── Data shown
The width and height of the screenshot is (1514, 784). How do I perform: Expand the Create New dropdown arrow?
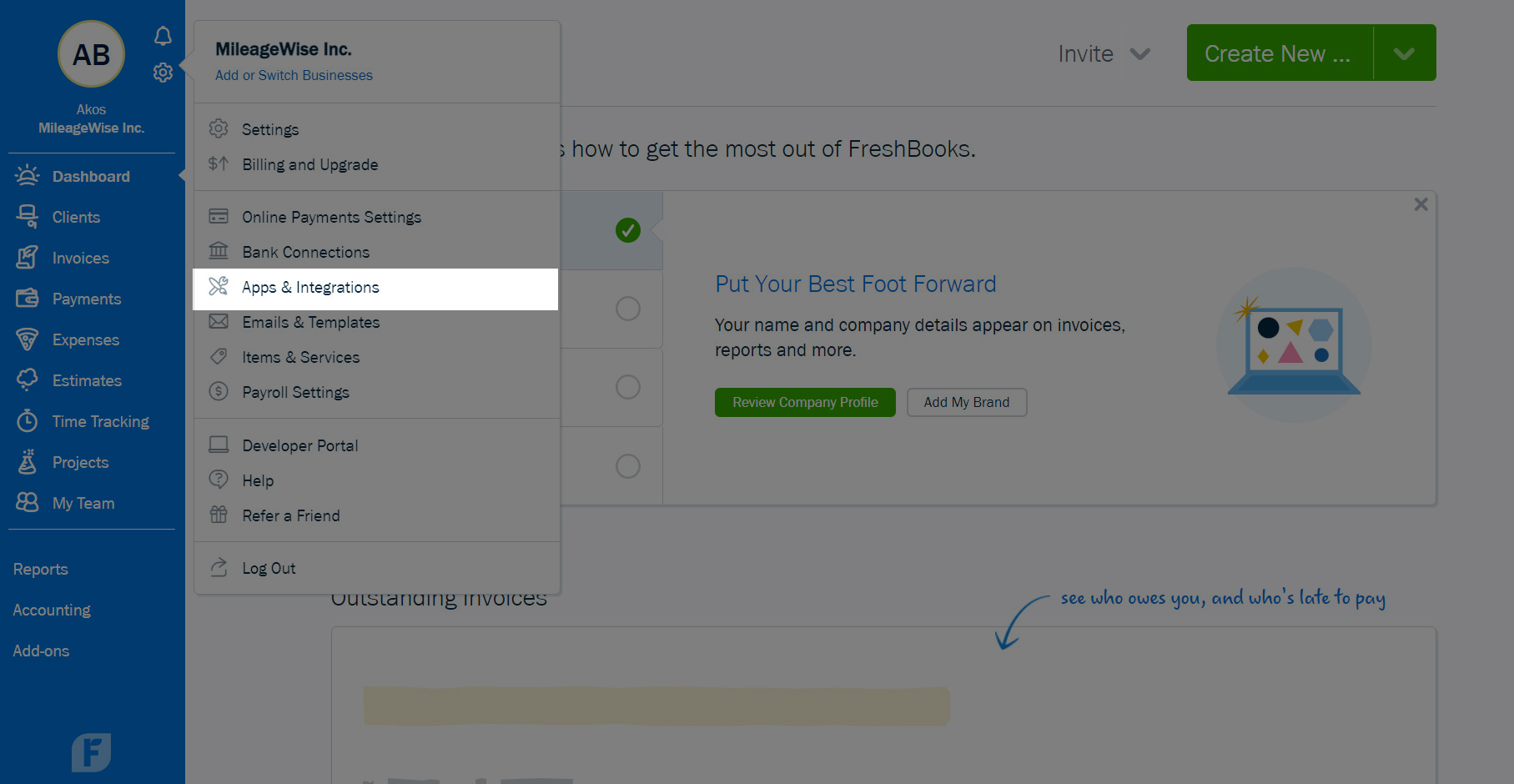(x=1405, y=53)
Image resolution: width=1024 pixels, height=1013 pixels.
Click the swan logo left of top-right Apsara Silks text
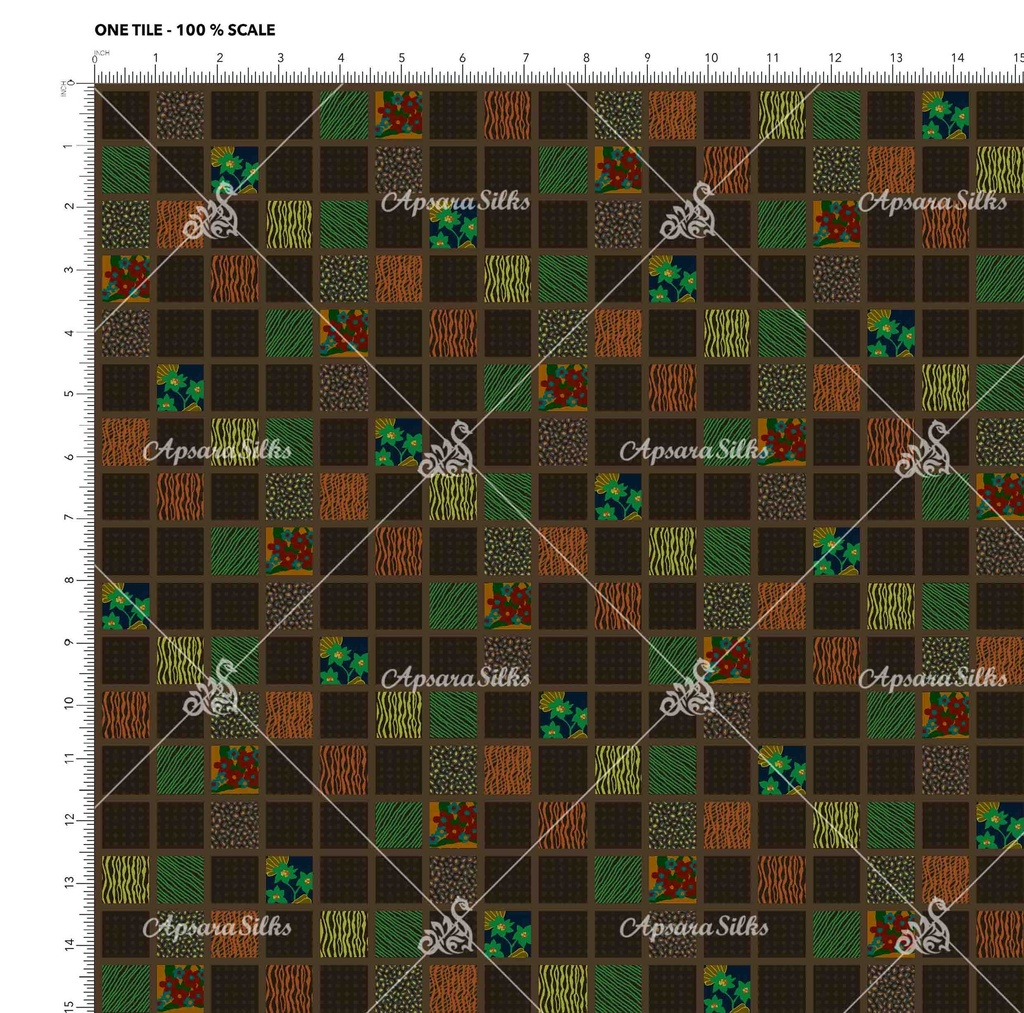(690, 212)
────
── Data shown
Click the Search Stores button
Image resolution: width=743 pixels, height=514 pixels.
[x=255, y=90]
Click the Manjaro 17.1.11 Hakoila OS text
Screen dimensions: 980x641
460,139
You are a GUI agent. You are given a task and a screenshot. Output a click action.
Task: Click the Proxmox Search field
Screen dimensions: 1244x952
────
The answer must be every line from the records above that contains the word "Search", copied out.

Answer section »
Click the Search Stores button
Task: Click the Proxmox Search field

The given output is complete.